**Page excerpt**:
*** Begin section ***
Bug Run is a fun and interactive iPad app to educate children and adults on the issue of Antibiotic Resistance
The Discipline of General Practice at NUI Galway have launched Bug Run, a free iPad app that combines a game and an educational video to educate children and adults on the issue of antibiotic resistance. Funded by the Health Research Board (HRB), the app has two parts; a game and an educational video. The game teaches children (4 – 10 years) about the importance of staying healthy and that taking antibiotics comes at a price. The accompanying short video developed for adults highlights the issue of antibiotic resistance and provides suggestions on how to discuss this with their General Practitioner.
Bug Run recently received the 2014 Crystal Clear MSD Health Literacy Award, which recognises and rewards excellence in health literacy in the healthcare sector. Bug Run received the award in the category ‘Best Project in General Practice’ for improving a patient’s understanding and help them take more responsibility in managing their health.
Antibiotic resistance is one of the biggest threats to patients’ safety in Europe because it can result in treatment failure of serious infections. To address the issue of antibiotic resistance it is important that antibiotics are used in the right way to secure their use in the future.
In the Bug Run game ‘Bob’, the character, runs through a school as fast as possible while avoiding bugs and staying healthy by picking up fruit and water. If he picks up too many bugs, he may need an antibiotic, but this comes at a price as Bob slows down. The key messages are that fruit and water will keep you healthy but if you do get a serious infection that can be treated with an antibiotic, taking an antibiotic can have side effects.
The video ‘Antibiotic Awareness’ is an educational animation for adults to learn about antibiotics and their side effects. In addition, the video encourages patients to talk to their GP about antibiotic and antibiotic resistance and discuss with their GP if they really need an antibiotic.
*** End section ***
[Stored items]
*** Begin section ***
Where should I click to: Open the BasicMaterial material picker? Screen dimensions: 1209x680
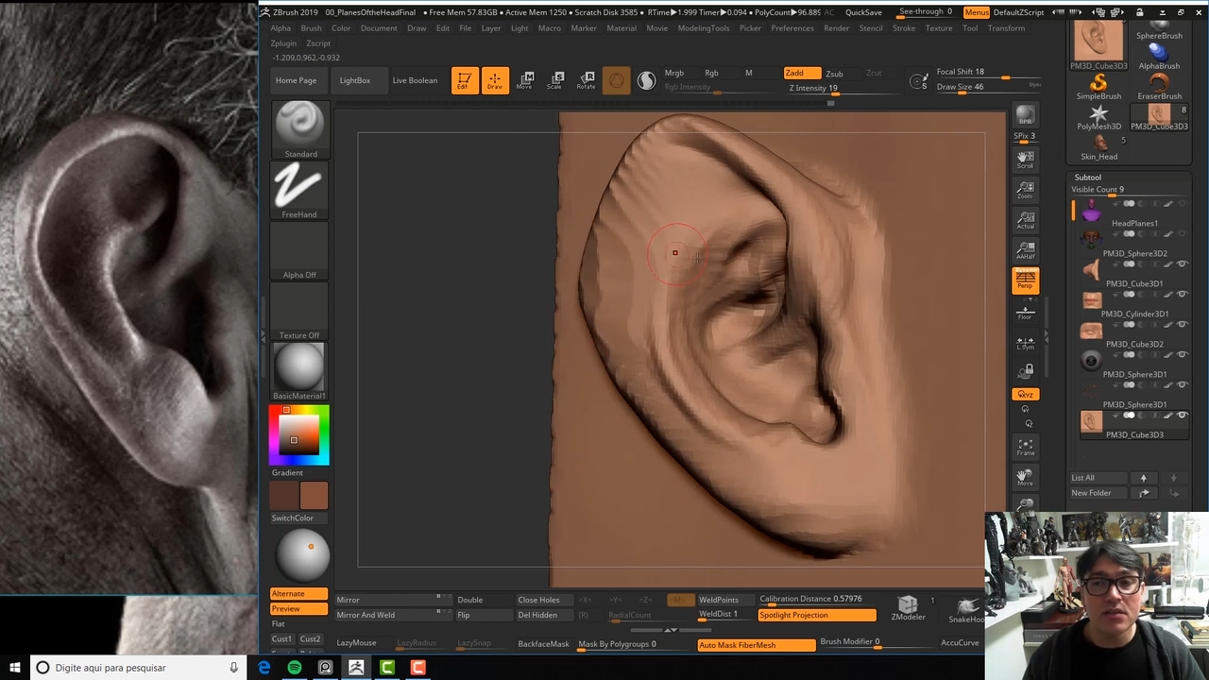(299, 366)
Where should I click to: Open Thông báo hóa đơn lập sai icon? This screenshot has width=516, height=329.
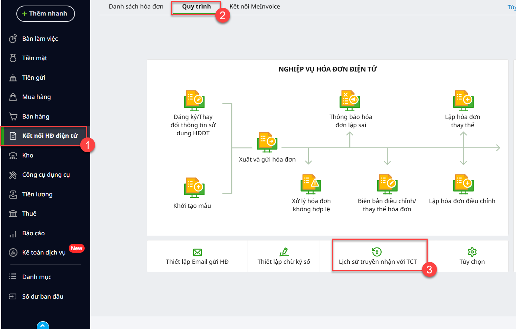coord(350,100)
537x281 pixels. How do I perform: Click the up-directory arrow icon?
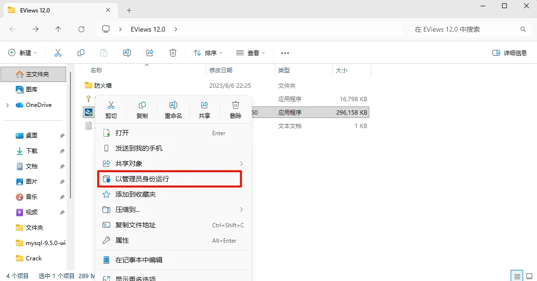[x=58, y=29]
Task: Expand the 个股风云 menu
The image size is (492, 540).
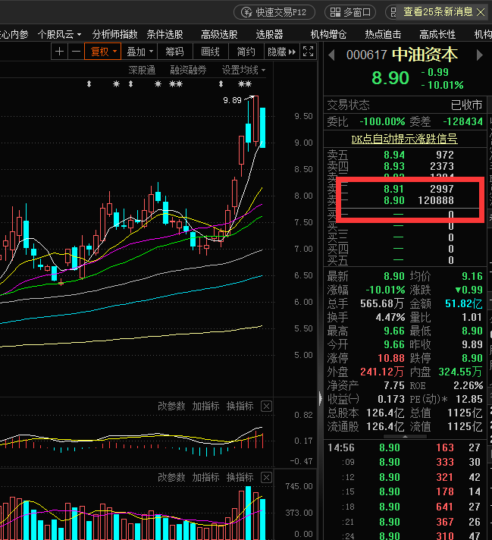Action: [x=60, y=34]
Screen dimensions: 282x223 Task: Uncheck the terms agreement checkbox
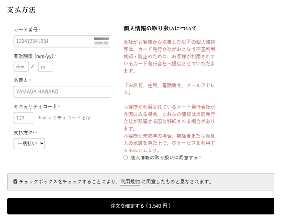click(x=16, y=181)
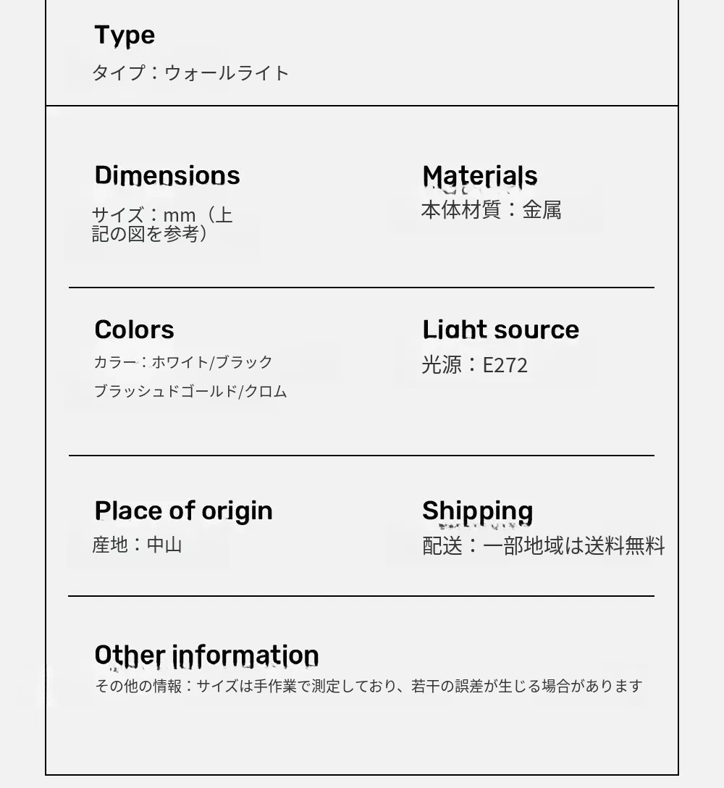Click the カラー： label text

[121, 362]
*** End section ***
*** Begin section ***
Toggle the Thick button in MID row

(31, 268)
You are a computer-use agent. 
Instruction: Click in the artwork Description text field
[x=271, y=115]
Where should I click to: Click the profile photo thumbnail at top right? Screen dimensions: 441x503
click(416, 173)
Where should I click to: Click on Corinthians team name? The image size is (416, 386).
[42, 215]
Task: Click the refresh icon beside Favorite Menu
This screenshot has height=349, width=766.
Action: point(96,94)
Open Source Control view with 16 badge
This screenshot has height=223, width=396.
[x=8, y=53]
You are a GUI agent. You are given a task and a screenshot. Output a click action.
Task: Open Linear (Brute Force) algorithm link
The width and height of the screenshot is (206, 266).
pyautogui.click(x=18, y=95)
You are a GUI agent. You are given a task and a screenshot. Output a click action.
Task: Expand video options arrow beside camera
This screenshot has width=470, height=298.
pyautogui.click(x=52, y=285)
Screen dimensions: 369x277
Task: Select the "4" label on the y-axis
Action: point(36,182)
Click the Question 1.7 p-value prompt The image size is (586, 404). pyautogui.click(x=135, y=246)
*** End section ***
*** Begin section ***
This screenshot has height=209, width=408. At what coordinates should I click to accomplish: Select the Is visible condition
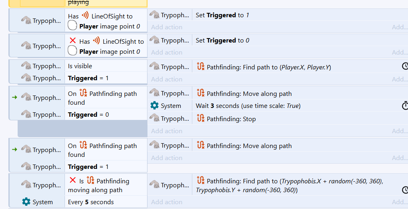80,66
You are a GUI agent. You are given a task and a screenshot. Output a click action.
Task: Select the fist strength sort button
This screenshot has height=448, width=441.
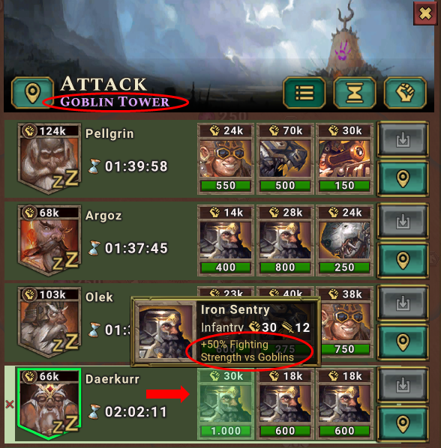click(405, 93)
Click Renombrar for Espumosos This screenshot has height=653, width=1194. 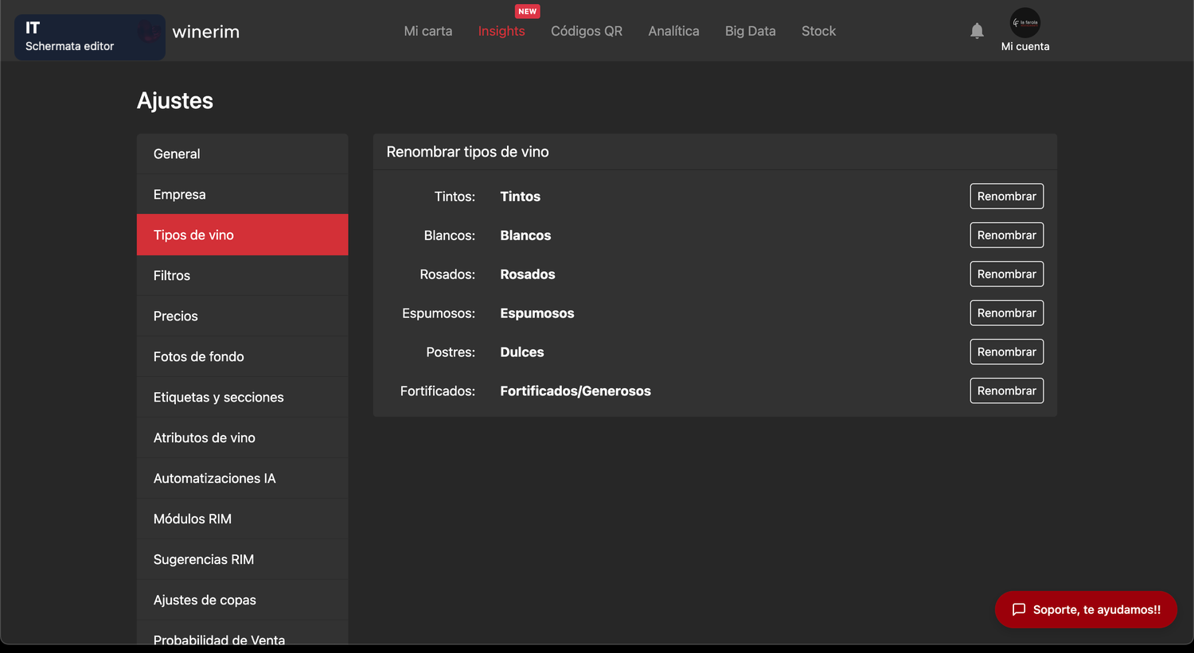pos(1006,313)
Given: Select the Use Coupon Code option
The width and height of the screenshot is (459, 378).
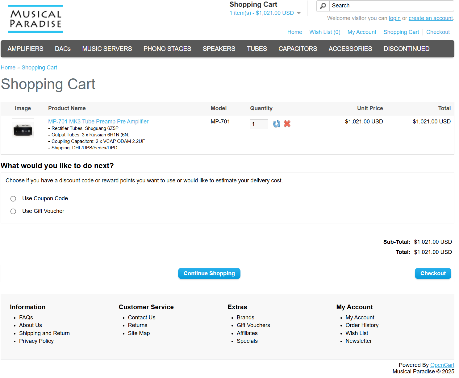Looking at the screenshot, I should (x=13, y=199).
*** End section ***
**What the task asks**:
Please write the next part of the article on the Bug Run antibiotic resistance app, picking up after its final sentence.

**Answer below**:
Speaking about Bug Run, Dr Akke Vellinga, NUI Galway, said: “The opportunity provided by the HRB to translate the complex message of antibiotic resistance in a fun way was a great challenge taken up by our team. We hope this app will encourage a conversation about antibiotics between GP and patients.”
Bug Run School days has been piloted in 20 General Practices in Galway and Roscommon since last November as part of a larger research project the SIMPle study (www.nuigalway.ie/simple/). The SIMPle project is a collaborative project in which General Practice, Epidemiology, Marketing, Microbiology and Health Economics work together with GPs to improve their prescribing. The iPads with BugRun were installed in participating GP practices to support communication between GP and patient about the role of antibiotics.
Bug Run is free and can be downloaded from the App store to any iPad. Bug Run is for use in General Practices, schools, home and other learning environments https://itunes.apple.com/gb/app/bug-run-school-days/id860440510?mt=8
The research and concept of ‘Bug Run School Days’ iPad app were led by Dr Akke Vellinga from the Discipline of General Practice, School of Medicine at NUI Galway, along with Professor Andrew Murphy and Post Doctorate Fellows, Sinead Duane, Sandra Galvin and Aoife Callan. The funding for the Bug Run School Days project was obtained from a new initiative of the Health Research Board which promotes new approaches to knowledge exchange and education.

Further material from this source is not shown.